DATASET RECORDS:
□ □ □ □ □
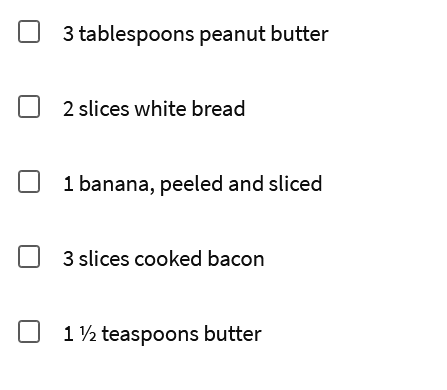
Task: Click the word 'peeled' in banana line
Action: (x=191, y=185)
□ □ □ □ □
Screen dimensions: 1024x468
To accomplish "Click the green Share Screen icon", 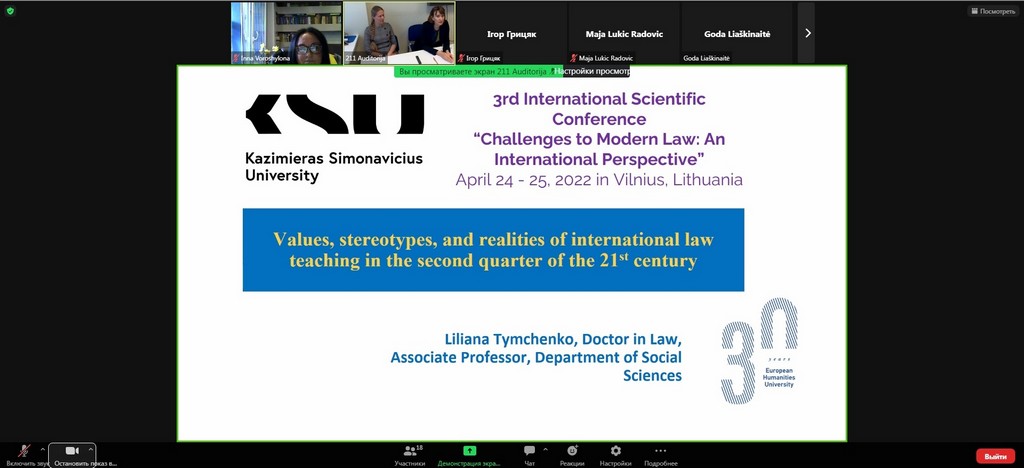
□ □ □ □ □
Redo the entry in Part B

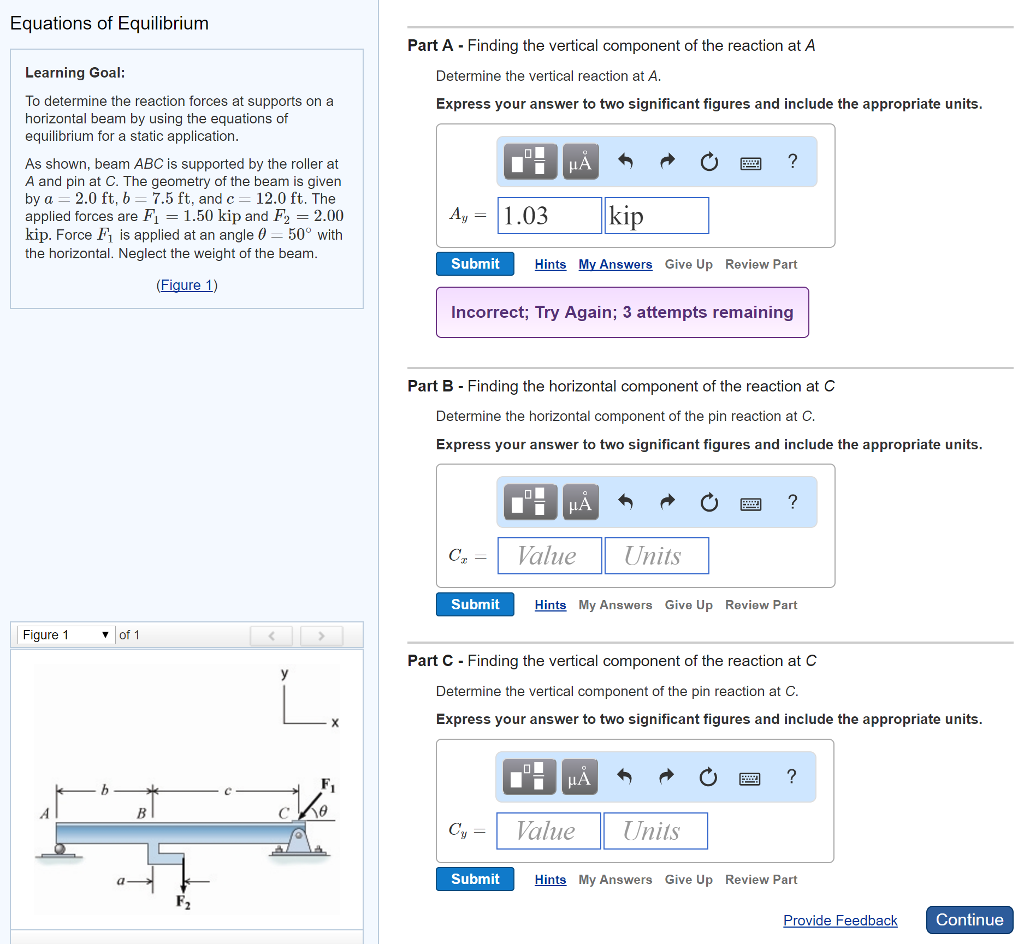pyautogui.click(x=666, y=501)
□ □ □ □ □
YOUR TASK: Although pictures appear among the entries, please set down only the lines from the one with "Screen dimensions: 1024x468" up to and including the one with "the green Share", word for word.

REPLY TO THE EXERCISE:
Screen dimensions: 1024x468
To accomplish "Click the green Share Screen icon", 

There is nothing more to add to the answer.